Overview
Multi-Rail has changed how LNet views the world. Prior to Multi-Rail, each NID represented one unique peer on a network. There was no concept that multiple NIDs can identify the same peer. After Multi-Rail a peer can have multiple NIDs on the same or different network, and LNet has become aware that these NIDs reference the same peer. This creates a disconnect with the routing infrastructure currently in place. This is highlighted in two recent LUs (at the time of this writing): LU-11143 - Getting issue details... STATUS and LU-11144 - Getting issue details... STATUS .
The routing infrastructure needs to deal at the peer level and not the peer NI level.

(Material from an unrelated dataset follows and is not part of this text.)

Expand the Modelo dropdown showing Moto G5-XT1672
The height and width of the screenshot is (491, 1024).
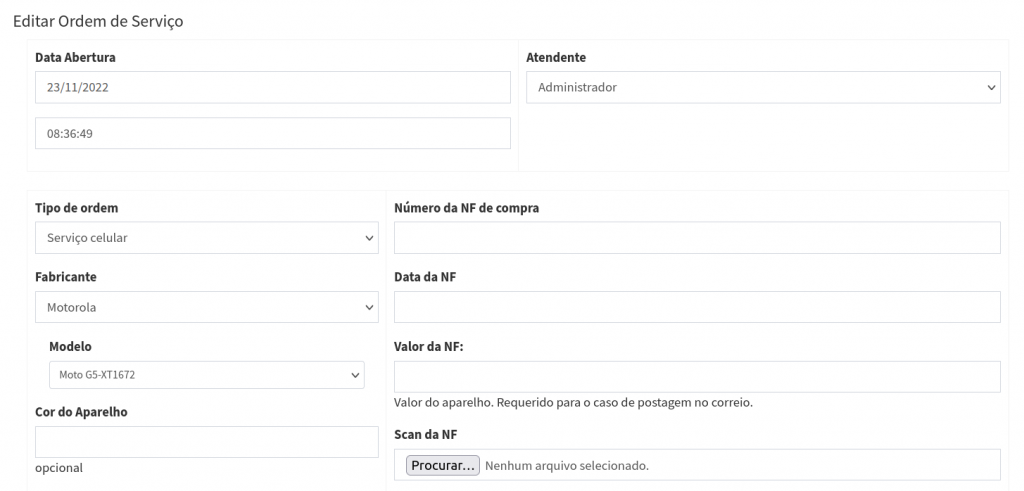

When adding a route it takes the following form:
lnetctl route add --net <remote network> --gateway <local gateway NID>
The code currently adds this gateway as a standard peer, which is also kept on a gateway list.
Multi-Rail changes the way we deal with peers such that a peer is composed of multiple peer_nis. However, this infrastructure doesn't extend to the routing logic.
Proposed Changes
These are a set of proposed changes to align LNet's routing infrastructure with Multi-Rail.
- When a route is added the gateway should be automatically discovered, the same as when a peer is first communicated with. This will allow the node to know all the interfaces it can reach the gateway on.
- When a gateway aliveness is changed from
dead
back toalive
again, it should be rediscovered, in case its interface list has changed. - Instead of maintaining a separate mechanism to check if a gateway is alive, currently implemented in the router checker code, use the discovery mechanism.
- This will consolidate the ping generation code to one area instead of having duplicate code doing the same functionality.
- Modify the router code to deal with each gateway as a peer with multiple interfaces. This will involve modifying the code which checks if the router has dead interfaces.
- if a router has multiple interfaces on the same network, and one of them is down, the router is still usable.
- The router is not usable only if it can not route a message from one network to another. This is not equivalent to having one of the interfaces down.
- This implies the
avoid_asym_router_failure
logic needs to be reworked.
- This implies the
- Allow multiple routes to the same remote network over multiple gateways.
Conclusion
These changes will integrate the router handling more closely with the Multi-Rail code and will avoid issues where an MR router is not discovered properly or identifying that a router is dead when it really is not.